Let’s talk about nutrition. We all know we should eat more of this and less of that, but when held to it, what do we really know? In today’s blog post I’ll be sharing the very basics of nutrition. Just facts here, no fad diets or super weight loss tips. Just knowledge.

Almost all the foods you eat can find a place in one of three categories. These categories are called our “macronutrients”: carbohydrates, protein and fat. (I say “most” because things like vitamins are considered “micronutrients,” which is a different conversation for a different day).

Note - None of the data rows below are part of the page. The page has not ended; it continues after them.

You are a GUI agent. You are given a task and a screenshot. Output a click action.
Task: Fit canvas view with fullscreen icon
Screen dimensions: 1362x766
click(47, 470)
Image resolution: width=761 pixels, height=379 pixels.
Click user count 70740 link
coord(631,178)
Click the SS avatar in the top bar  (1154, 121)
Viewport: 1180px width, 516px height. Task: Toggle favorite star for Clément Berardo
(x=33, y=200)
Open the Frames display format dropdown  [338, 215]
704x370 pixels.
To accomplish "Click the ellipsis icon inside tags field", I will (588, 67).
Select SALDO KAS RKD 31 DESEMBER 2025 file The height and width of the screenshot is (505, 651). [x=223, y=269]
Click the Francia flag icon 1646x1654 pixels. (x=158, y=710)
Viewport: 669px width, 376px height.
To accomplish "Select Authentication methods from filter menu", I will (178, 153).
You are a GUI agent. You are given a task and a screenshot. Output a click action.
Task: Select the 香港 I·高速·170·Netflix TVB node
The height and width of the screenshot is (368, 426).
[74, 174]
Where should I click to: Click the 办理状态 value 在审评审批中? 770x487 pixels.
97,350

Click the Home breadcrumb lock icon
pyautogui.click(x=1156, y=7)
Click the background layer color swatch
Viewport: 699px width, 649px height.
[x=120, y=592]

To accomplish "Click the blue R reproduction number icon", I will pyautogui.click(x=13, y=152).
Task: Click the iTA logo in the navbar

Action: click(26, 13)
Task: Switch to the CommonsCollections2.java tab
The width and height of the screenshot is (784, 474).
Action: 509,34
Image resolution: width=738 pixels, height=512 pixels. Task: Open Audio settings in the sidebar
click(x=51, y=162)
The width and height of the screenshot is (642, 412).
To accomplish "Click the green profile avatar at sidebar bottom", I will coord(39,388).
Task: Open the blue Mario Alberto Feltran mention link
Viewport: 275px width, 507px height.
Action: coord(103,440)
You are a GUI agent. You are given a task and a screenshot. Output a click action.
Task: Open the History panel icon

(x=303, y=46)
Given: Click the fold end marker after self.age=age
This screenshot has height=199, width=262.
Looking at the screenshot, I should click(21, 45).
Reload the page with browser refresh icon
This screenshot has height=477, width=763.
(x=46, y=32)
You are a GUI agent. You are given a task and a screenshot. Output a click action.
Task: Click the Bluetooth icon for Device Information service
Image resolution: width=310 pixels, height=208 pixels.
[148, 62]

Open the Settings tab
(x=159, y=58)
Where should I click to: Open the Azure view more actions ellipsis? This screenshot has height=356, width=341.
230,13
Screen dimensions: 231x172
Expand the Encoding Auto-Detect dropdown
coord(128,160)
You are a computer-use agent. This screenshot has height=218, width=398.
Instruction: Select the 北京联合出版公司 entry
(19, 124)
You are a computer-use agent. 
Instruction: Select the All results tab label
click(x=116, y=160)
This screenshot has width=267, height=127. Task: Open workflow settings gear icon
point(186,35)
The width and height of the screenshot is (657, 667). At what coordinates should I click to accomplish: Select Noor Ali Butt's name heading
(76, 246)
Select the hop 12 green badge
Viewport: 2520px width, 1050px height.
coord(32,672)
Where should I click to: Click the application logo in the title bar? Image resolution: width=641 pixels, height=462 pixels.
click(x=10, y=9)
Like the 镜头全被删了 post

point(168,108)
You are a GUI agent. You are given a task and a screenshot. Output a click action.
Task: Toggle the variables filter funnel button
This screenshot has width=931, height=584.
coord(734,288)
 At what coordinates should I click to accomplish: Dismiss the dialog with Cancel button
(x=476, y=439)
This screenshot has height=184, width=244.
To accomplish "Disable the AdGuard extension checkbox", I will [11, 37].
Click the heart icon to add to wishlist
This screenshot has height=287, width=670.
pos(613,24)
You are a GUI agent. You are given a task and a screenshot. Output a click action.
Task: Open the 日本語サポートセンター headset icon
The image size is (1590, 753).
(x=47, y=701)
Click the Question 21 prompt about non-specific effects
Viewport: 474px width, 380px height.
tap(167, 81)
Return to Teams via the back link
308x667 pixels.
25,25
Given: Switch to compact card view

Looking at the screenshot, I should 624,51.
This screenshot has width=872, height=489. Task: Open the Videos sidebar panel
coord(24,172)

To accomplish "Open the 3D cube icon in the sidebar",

Each of the macronutrients have a specific place in your diet, and do different things in your body.

Carbohydrates get a bad rep, but they’re a necessary part of your diet. In fact, unless you are on a specific restrictive diet, there’s no way you’re not eating at least some carbohydrates every day. Carbohydrates include our sweets and grains, but also fruits and vegetables.

There are two types of carbohydrates: simple and complex. Simple are your sugars, both natural and processed. Natural means fruit, dairy, and honey, as just a few examples, and processed- I’m sure we can all think of a few processed sweet treats (the sugar in cookies or an energy drink, for example!) This type of carbohydrate is broken down easily and increases your blood sugar quickly, but for a short time. Ever heard of a “sugar high” or seen a kid go absolutely insane after too many cookies, only to pass out a short while later? That's simple sugars for you! Complex carbohydrates take slightly longer to absorb and provide energy (although still faster than protein or fat) and are less likely to be converted to fat. These include starches, fiber, wheat, bread, pastas, potatoes, etc.

Protein is simplified as “the building blocks of muscle”. Without protein, we have no muscle growth. No other macronutrient can synthesize muscle. This is clearly a focus for the bodybuilders and strength builders amongst us, but did you know muscle growth is important for everyone, regardless of age, gender, hobbies etc? In fact, you know what group of people typically need to up their protein intake dramatically? Seniors! As we age it gets harder to hold onto our muscle which can upset our hormone balance, bone density, and many other carefully balanced things within our body. Eat up, seniors!

Protein can come from two forms: animal or plant. Animal proteins are easiest for our body to absorb and use, but we also absorb nutrients from plant proteins. Eating a diet without animal products can mean you will get enough protein, you’ll just have to be a little more conscious about what you eat. Protein is chemically more complex and therefore harder to break down. That means that they are not a quick energy source, but their effects last a long time.

Fat is our third and final macronutrient. Fat has many uses, but an important one here is that it is our body’s way of storing excess energy. Of course, we don’t need a huge amount of energy storage. But we do need some! It also helps protect our organs. It’s the slowest source of energy and the last the body will utilize, but the most energy efficient, which means it helps you stay fuller longer. My point here is, we need fat in our diets!

Each of these macronutrients has a specific need in our diet. My intention in explaining the role of each is to get you to lift an eyebrow any time you hear of a “Miracle Cure” diet that forces you to stop eating one of these macronutrients. Of course, dependent on our body type or specific health concern, it may be beneficial to limit one type, or choose the right types of food within that type (less cookies, more fruit, for example). But each of these macronutrients has an important role to play.